→ **Task requirements**
Rewrite the data starting at the line containing "Task: Click 确认回收 for 时装宇宙卍创世" and ending at the line containing "Looking at the screenshot, I should coord(453,275).", replacing "potion" with "flask" and keeping everything else unchanged. Return only those lines.
++++++++
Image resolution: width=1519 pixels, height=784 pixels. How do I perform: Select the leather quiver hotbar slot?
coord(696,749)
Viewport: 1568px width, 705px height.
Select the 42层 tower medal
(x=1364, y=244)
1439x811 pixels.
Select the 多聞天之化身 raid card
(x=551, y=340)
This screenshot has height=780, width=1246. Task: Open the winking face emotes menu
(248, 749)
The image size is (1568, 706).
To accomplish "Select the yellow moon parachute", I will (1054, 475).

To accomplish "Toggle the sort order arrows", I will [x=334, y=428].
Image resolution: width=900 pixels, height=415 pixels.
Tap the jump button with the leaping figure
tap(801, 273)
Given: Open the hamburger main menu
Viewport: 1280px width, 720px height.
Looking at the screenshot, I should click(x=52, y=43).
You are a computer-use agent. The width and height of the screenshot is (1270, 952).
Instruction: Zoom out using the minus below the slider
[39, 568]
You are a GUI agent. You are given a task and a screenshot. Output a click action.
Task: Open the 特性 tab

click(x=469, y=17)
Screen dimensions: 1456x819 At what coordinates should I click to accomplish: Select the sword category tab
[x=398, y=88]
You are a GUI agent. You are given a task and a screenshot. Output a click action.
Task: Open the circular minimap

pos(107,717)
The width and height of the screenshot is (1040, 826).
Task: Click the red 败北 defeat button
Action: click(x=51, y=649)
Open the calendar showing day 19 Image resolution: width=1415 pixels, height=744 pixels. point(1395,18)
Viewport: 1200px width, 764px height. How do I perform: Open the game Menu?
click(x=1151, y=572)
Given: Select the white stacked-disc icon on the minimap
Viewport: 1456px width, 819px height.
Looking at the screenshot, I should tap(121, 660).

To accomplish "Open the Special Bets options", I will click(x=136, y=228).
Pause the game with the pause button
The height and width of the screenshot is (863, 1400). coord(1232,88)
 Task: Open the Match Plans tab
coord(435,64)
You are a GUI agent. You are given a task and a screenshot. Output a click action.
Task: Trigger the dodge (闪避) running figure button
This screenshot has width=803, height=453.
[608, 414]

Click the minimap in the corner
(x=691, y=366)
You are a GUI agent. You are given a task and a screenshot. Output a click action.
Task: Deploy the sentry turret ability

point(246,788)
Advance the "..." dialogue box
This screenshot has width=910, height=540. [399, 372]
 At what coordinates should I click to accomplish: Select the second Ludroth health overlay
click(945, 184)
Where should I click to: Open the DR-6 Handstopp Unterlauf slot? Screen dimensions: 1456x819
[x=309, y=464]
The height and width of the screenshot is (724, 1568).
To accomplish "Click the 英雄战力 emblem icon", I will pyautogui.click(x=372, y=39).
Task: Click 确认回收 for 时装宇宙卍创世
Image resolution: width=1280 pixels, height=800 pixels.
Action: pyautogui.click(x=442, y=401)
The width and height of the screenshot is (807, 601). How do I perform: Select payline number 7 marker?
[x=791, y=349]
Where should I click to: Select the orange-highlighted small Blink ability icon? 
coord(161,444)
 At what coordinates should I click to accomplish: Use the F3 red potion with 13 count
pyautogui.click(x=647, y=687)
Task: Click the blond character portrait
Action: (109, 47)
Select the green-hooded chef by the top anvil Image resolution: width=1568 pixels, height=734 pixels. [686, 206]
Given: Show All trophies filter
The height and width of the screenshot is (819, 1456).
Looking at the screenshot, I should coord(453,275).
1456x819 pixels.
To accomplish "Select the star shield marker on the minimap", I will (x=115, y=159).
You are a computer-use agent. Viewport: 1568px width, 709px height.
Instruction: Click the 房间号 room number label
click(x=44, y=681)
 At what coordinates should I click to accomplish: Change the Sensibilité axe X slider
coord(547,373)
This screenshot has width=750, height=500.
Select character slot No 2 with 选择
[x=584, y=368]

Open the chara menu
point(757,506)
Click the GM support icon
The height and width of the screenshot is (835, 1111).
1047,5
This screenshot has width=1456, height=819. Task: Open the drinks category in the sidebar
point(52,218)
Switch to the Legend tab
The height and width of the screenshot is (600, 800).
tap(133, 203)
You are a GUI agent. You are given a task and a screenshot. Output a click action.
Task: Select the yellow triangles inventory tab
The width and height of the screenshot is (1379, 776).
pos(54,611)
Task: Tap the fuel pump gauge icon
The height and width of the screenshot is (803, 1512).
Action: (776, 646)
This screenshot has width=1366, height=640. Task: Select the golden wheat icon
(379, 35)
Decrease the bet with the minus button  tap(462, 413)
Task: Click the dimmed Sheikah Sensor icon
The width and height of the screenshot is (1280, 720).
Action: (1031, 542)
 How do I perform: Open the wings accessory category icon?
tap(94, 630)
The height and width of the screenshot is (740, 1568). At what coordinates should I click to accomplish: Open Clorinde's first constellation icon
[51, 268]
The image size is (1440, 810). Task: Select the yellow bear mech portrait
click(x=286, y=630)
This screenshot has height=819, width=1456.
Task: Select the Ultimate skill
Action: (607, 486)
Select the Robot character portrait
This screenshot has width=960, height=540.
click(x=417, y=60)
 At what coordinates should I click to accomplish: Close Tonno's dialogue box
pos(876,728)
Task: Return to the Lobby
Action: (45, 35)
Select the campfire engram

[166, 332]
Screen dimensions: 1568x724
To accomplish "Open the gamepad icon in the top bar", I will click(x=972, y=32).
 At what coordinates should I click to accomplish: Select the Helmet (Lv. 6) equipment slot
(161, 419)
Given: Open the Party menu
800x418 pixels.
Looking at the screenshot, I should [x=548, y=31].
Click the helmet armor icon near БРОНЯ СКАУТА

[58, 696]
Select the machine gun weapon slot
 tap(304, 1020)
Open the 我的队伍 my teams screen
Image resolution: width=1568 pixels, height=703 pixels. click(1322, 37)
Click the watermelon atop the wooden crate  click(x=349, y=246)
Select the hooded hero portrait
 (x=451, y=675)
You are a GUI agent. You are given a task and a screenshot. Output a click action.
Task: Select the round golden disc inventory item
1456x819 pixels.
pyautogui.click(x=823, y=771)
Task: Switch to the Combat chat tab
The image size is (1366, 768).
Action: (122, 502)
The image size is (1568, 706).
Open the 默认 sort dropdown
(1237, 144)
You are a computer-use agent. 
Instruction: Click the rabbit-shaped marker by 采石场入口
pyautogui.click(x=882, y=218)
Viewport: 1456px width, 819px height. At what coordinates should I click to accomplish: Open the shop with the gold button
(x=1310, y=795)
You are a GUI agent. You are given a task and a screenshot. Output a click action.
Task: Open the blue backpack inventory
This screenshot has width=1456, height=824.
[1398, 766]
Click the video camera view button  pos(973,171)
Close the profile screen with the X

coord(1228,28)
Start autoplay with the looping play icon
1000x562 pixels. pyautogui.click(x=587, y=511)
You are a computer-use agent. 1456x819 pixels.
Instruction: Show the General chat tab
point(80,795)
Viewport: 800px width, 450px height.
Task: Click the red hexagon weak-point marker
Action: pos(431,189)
++++++++
→ **Written solution**
Task: Click 确认回收 for 时装宇宙卍创世
Image resolution: width=1280 pixels, height=800 pixels.
Action: pyautogui.click(x=442, y=401)
The width and height of the screenshot is (807, 601). How do I perform: Select payline number 7 marker?
[x=791, y=349]
Where should I click to: Select the orange-highlighted small Blink ability icon? 
coord(161,444)
 At what coordinates should I click to accomplish: Use the F3 red flask with 13 count
pyautogui.click(x=647, y=687)
Task: Click the blond character portrait
Action: (109, 47)
Select the green-hooded chef by the top anvil Image resolution: width=1568 pixels, height=734 pixels. [686, 206]
Given: Show All trophies filter
The height and width of the screenshot is (819, 1456).
Looking at the screenshot, I should coord(453,275).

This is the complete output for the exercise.